Meiosis reinitiation in surf clam oocytes is mediated via a 5-hydroxytryptamine5 serotonin membrane receptor and a vitelline envelope-associated high affinity binding site.

The neurohormone serotonin (5-hydroxytryptamine, 5HT) triggers meiosis reinitiation in prophase-arrested oocytes of Spisula solidissima. The original pharmacological profile of this response prompted us to examine whether it involved a novel type of 5HT receptor. In order to characterize these putative receptors, we performed [3H]5HT binding assays. Given the complexity of oocyte surface architecture, [3H]5HT-specific binding was measured in both plasma membrane and vitelline envelope fractions.
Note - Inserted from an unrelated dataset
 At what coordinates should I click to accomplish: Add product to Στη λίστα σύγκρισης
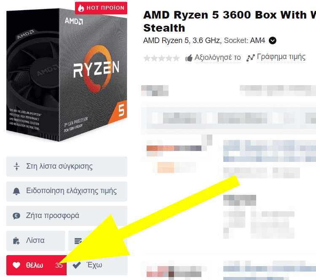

Our data reveal the existence of a single class of 5HT-specific binding sites in each fraction. These binding sites appear distinct by their kinetic properties: 1) plasma membrane binding sites are of lower affinity but are more numerous than vitelline envelope sites; 2) [3H]5HT binding is more rapid in membrane fraction. The pharmacological profiles of both binding sites were defined in competition experiments by using sixteen 5HT-related and unrelated compounds. Both membrane and vitelline envelope sites displayed novel profiles. However, only the pharmacological profile determined for the plasma membrane sites corresponds to that observed for 5HT-induced meiosis reinitiation. These new 5HT5 binding sites are therefore the physiological receptors that mediate the effects of 5HT in Spisula oocytes. The putative role of vitelline envelope sites is discussed.